訓練で徘徊役に声を掛ける参加者(左)=神栖市神栖
訓練で徘徊役に声を掛ける参加者(左)=神栖市神栖

徘徊(はいかい)する認知症高齢者を発見・保護する訓練が22日、神栖市木崎の神栖中央公園周辺で行われた。声掛け体験などを通じて地域住民に認知症への理解を深めてもらおうと、神栖市が初めて実施。参加者らは声掛けの仕方を学んだり、普段の目配りの大切さを確認し合った。
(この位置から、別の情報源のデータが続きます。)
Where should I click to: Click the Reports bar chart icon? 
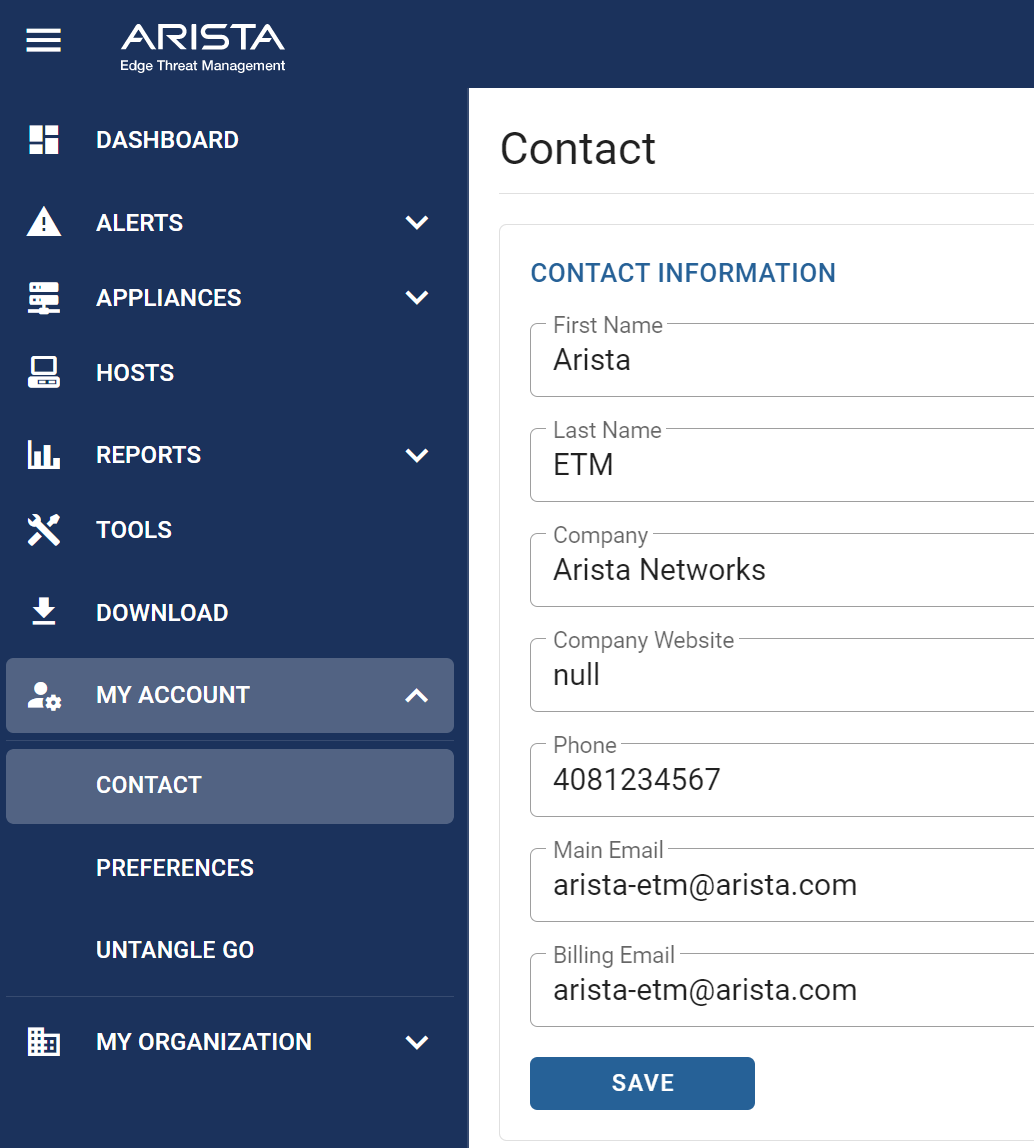(44, 455)
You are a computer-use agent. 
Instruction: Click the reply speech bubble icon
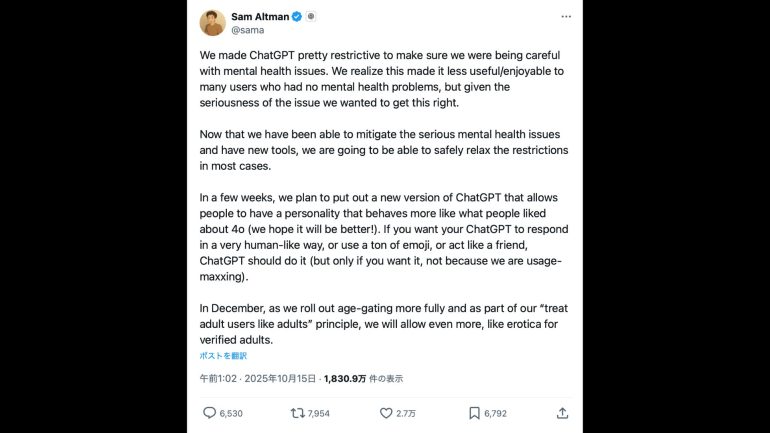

訓練には、市の認知症高齢者家族支援のボランティアや地域住民ら約30人が参加。ボランティアの女性2人が認知症高齢者役となり、参加者らと2コースに分かれて住宅街などを約1時間歩き、通行人にも声掛けをしてもらった。通行人らは「お名前は」「どちらに行かれますか」などと声を掛け、対応の仕方を確認。専門家として参加した看護師は「躊躇(ちゅうちょ)せずに積極的に声掛けしてほしい」「相手に目線を合わせて、ゆっくりと穏やかな口調で」などとアドバイスしていた。

参加者からは「声を掛けるまで勇気がいった」「声掛け後の対応が難しかった」といった感想が出る一方、認知症高齢者役の女性は「質問攻めされ困惑してしまった」「優しく声を掛け、警察署など目的地まで同行してくれるというのは安心感があった」と訓練の印象を話した。

市と認知症に関する協定を結ぶ、製薬会社エーザイが開発した徘徊不明者の行動を追跡するシステムの実証実験も行われた。タグを着けた徘徊者が専用アプリを入れたスマートフォン所持者と擦れ違うと、スマホを通じて直ちに位置情報が家族に発信される仕組みで、正常に作動するか確認した。

市が把握する、市内の認知症高齢者は約1500人。神栖警察署によると、昨年度の徘徊高齢者を保護した件数は100件以上で、このうち行方不明の届け出は約2割程度にとどまった。

市地域包括支援課の大滝紀子課長は「今後タグとアプリの導入、啓発を進め、認知症高齢者とその家族の見守り支援を地域に広げていきたい」と話した。(関口沙弥加)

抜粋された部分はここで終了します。